> **Extrait du texte**:
Conduire les élèves vers le savoir, qu’est-ce que cela signifie ? Les éveiller à leur manière d’apprendre ? Savoir leur montrer l’intérêt de ces connaissances pour leur existence ? Et d’ailleurs, que peut-on leur dire de l’utilité du savoir sans tomber dans un utilitarisme asséchant ?
Est bon prof celui qui conduit les élèves vers le savoir plutôt qu’il n’enseigne une matière.
Les élèves ont le désir d’apprendre, le désir de travailler quand ils perçoivent ce désir toujours existant chez les adultes, que ce soit leurs parents ou leurs profs.
Il y a bien entendu des méthodes à donner (comment mémoriser ou gérer le temps intelligemment ou encore parvenir à se concentrer au moment voulu) mais le goût de la curiosité ne peut s’enseigner(transmettre) que par l’exemple, et les élèves sentent d’instinct quand un prof est encore curieux de ce qu’il enseigne, quand il de la passion à le faire. Si celui-ci refait(reproduit) d’année en année le même cours, sans pratiquement en changer une ligne, il ne peut prétendre faire de ses élèves des êtres curieux non seulement de ce qui leur est enseigné, mais de ce qu’ils doivent découvrir par ailleurs, c’est-à-dire en dehors de l’école.

> **Consigne A**: Recopiez le passage du texte sur le rôle du professeur, de « Conduire les élèves » à « utilitarisme asséchant ? ».
> **Consigne B**: Poursuivez le texte sur le rôle du professeur à partir de sa dernière phrase.
La liste qui vient ensuite provient d'une autre source.

> **Liste**:

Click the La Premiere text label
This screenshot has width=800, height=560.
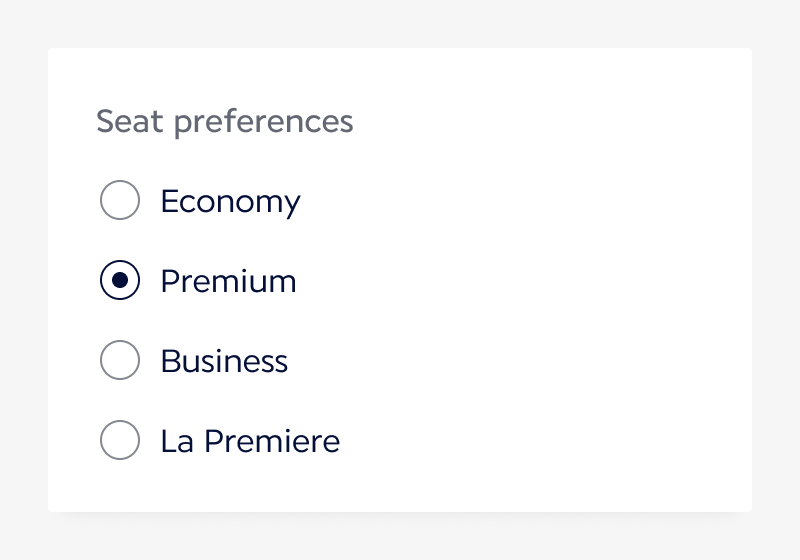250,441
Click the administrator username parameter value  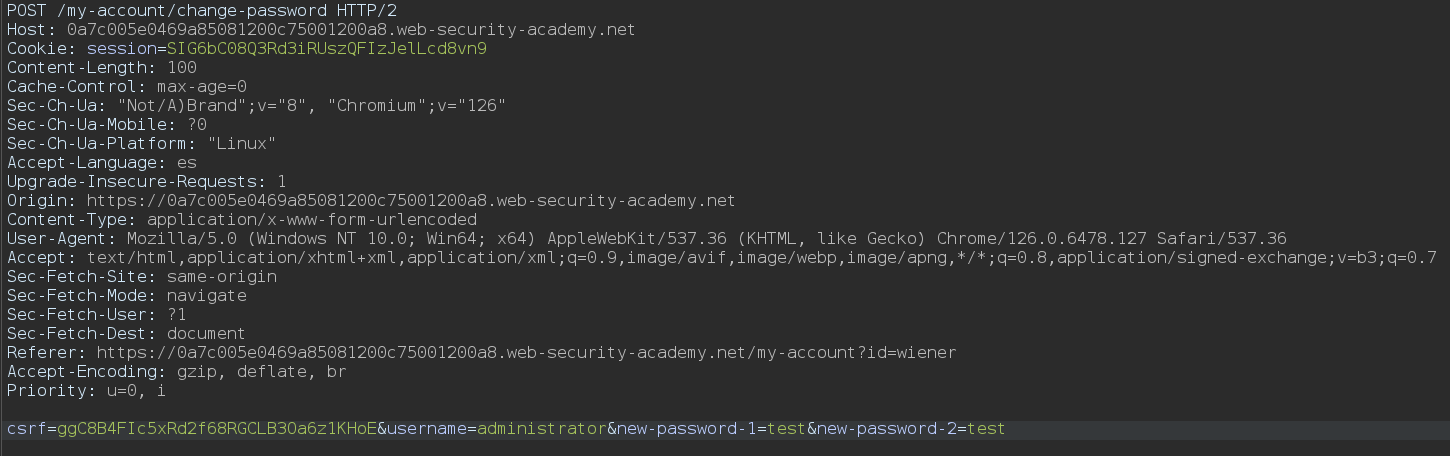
---
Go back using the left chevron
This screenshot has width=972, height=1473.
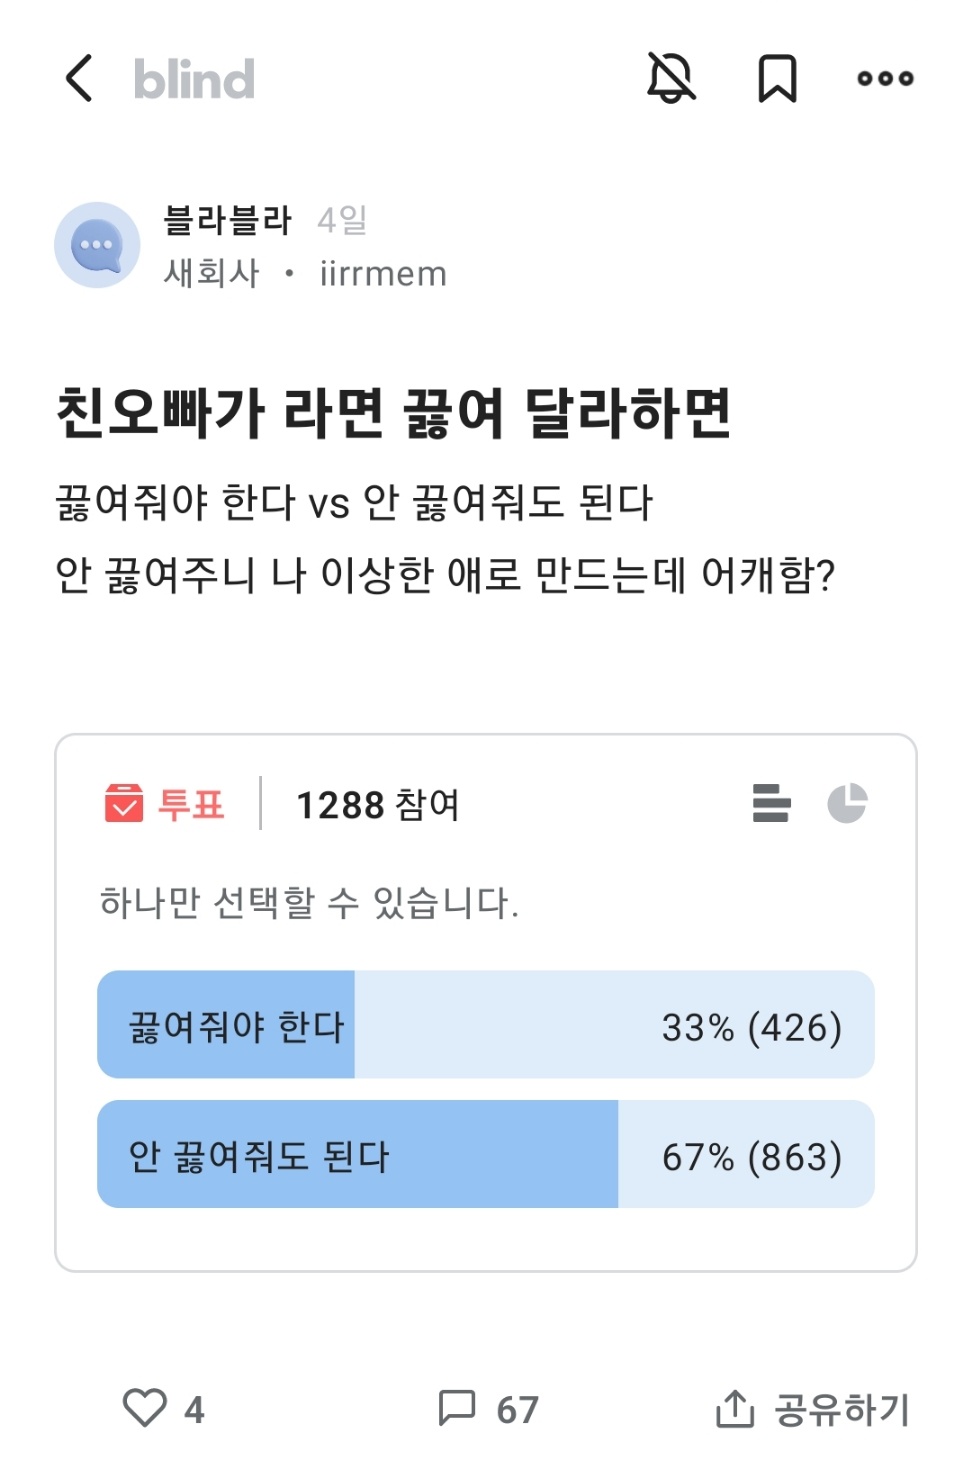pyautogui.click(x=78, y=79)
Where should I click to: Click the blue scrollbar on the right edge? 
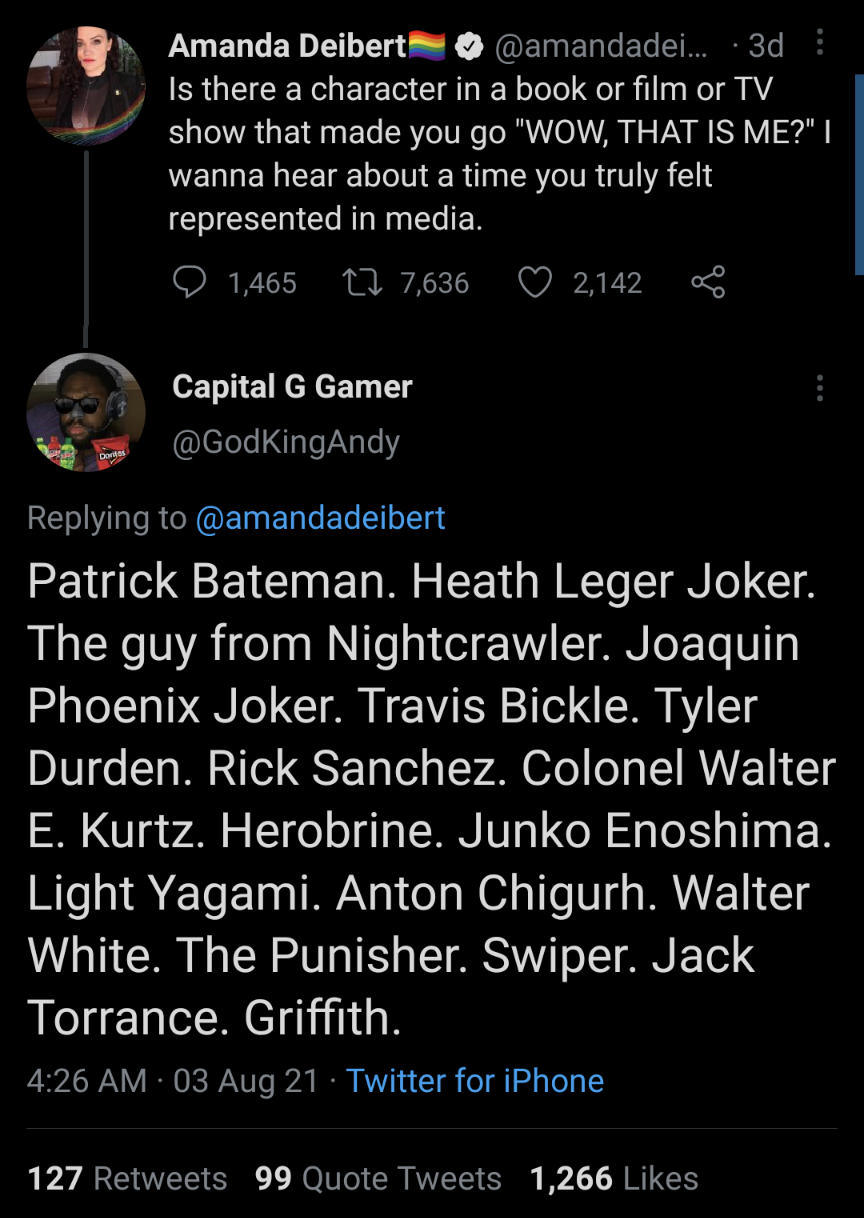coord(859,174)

> **Résultat A**:
Conduire les élèves vers le savoir, qu’est-ce que cela signifie ? Les éveiller à leur manière d’apprendre ? Savoir leur montrer l’intérêt de ces connaissances pour leur existence ? Et d’ailleurs, que peut-on leur dire de l’utilité du savoir sans tomber dans un utilitarisme asséchant ?

> **Résultat B**:
Imaginer que parler de l’utilité du savoir pour leur vie future peut les motiver dans l’apprentissage est tout à fait illusoire. Cela ne sert qu’à renforcer le crédo des bons élèves. Pour les autres, même s’ils sont conscients de la justesse de ce qui leur est prêché, il y a une distance, un fossé entre cette vérité et eux, leur désir, leur vie. Cela n’est d’aucune aide à les motiver.
–Pour ce qui est d’évaluer leur progression, quelle est votre position concernant le système de notation ? Quelle autre mode d’évaluation pourrait être mis en place ? Comment permettre à un enfant de s’auto-évaluer ?
Est bon prof celui qui connaît ses élèves et les juge non en fonction du niveau de la classe, mais en fonction de leur progression personnelle, de leurs difficultés, de leurs erreurs, de leurs réussites
Nous ne disons pas qu’il ne faut pas à un moment évaluer le niveau scolaire de l’enfant en fonction de celui des autres élèves, car il sera forcément confronté aux autres dans sa vie (examen, concours, et dans son parcours professionnel). De plus ne pas le préparer à cela pourrait le fragiliser. Mais le système de notation ne devrait pas être l’unique repère à l’évaluation de l’apprentissage.
L’enfant devrait être évalué en fonction de ses difficultés qu’il parvient à dépasser ou non, de ses facilités(qualités propres), de son travail, de ses progrès. Il est bon élève quand il parvient à vaincre un empêchement dans sa façon de travailler, quand il surmonte une difficulté, un obstacle. Il est un mauvais apprenant quand il ne corrige pas ses erreurs et refait le mêmes, devoir après devoir.
Est bon prof celui qui repère dans les copies des élèves les choses positives, des développements intéressants, une réflexion personnelle, un effort particulier, même si par ailleurs le devoir n’est pas très bon.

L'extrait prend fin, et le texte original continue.